> [Exercise objective]
Look in the material below for the line holding "You are a computer-use agent.". Set it down exactly, with each later line up to and including the line holding "Instruction: Click the 60' minute marker".

> [Records shown]
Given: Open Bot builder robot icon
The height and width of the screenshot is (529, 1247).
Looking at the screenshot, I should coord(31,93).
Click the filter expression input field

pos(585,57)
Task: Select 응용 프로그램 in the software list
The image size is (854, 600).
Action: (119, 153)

...

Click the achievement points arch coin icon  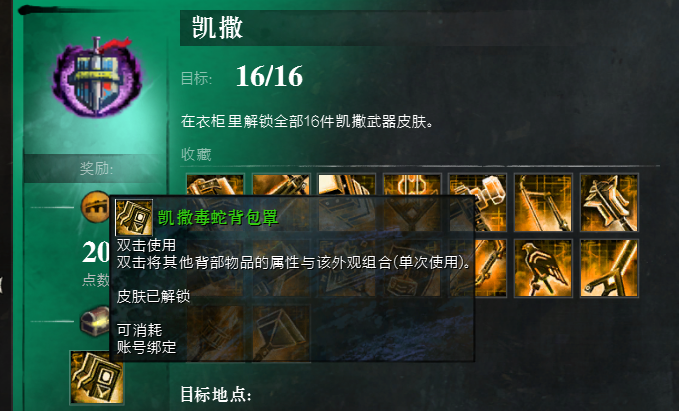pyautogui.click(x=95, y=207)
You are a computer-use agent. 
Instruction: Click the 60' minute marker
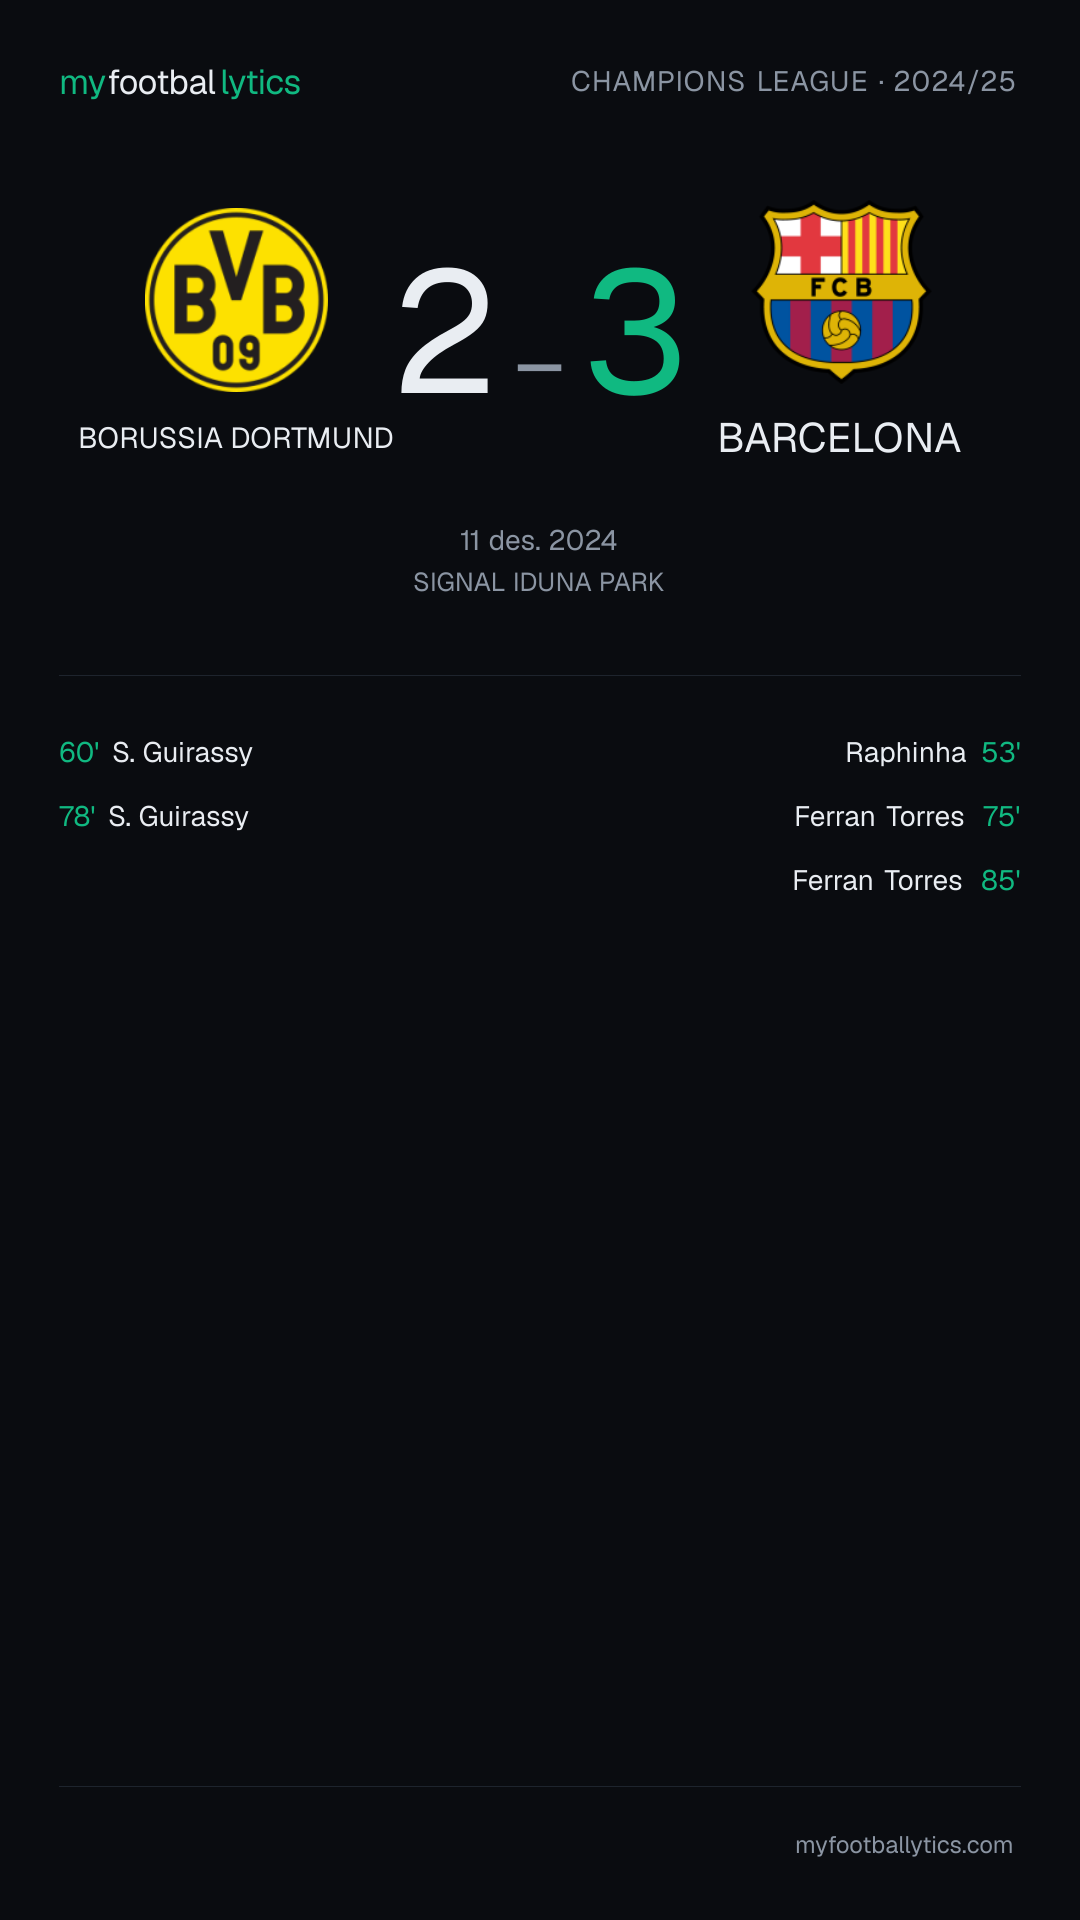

> [Solution to this task]
You are a computer-use agent. 
Instruction: Click the 60' minute marker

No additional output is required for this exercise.